Recipe – Healthy Halvah

Tahini

Tahini is a creamy butter made from toasted, hulled or un-hulled sesame seeds. Ground to a fine creamy paste, it is nutty in flavor, with a thick, oily, and smooth texture similar to natural peanut butter.

Should tahini be a staple in your diet?

The answer is a resounding yes! In many corners of the world, tahini is called a nutritional powerhouse, and many call it a superfood for its outstanding nutritional benefits.

When you think of copper, pennies might be the first thing that come to mind. But this trace mineral is a nutrient your body needs, and tahini has plenty of it. Copper plays a crucial role in assisting in the formation of red blood cells, controlling blood pressure, maintaining healthy bones and connective tissue, and preventing anemia.
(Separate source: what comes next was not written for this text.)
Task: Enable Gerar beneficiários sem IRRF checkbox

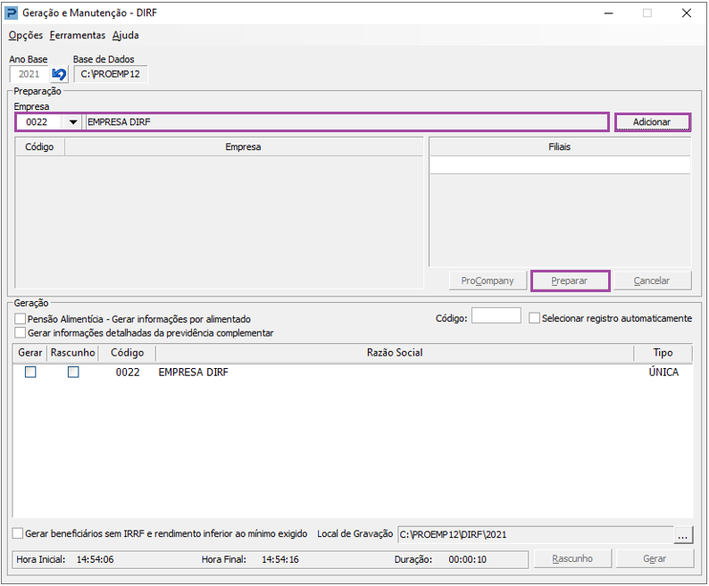Action: 18,534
Sesame seeds have more phytosterols than other nuts and seeds, and these plant compounds have been shown to help lower cholesterol.
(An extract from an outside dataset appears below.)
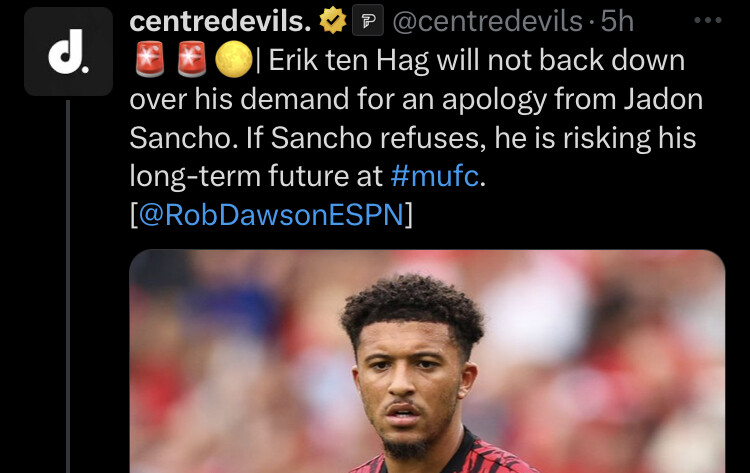This screenshot has width=750, height=473.
Task: Click the @centredevils handle
Action: pyautogui.click(x=487, y=22)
Studies further show that sesame seeds contain both sesamol and selenium, natural chemicals found in sesame seeds and sesame oil, have antioxidant, anti-inflammatory, and anti-aging benefits, as well as strong anti-cancer effects.

There are numerous ways to use tahini, and they’re all delicious. On the savory side, it’s commonly found in hummus, sauces, and dips, including eggplant-based baba ghanoush. But tahini is also tasty in sweet recipes. The most popular tahini-based sweet, halvah, is a slightly crumbly treat made into in bars.

Source: webmd.com/diet/benefits-of-tahini; syndian.com.au/single-post/amazing-facts-about-tahini

Recipe – Healthy Halvah

Ingredients

1 ½ cups raw almonds, or almond pulp from homemade almond milk

3 Tbs. honey

½ tsp. vanilla powder or flavoring

½ cup tahini sesame butter

1 Tbs. carob powder

Process

Process almonds in a food processor until finely ground. Add the honey, vanilla, and tahini butter; process thoroughly. Place ½ mixture in a bowl; set aside. Add carob to the remaining mixture and process until mixed. Press the plain mixture into a flat dish until it is ¼ inch thick. Pat the carob mixture evenly onto the plain mixture. Press the two mixtures together to make ½ inch thick. Chill for 1 hour, then cut into bite-sized pieces.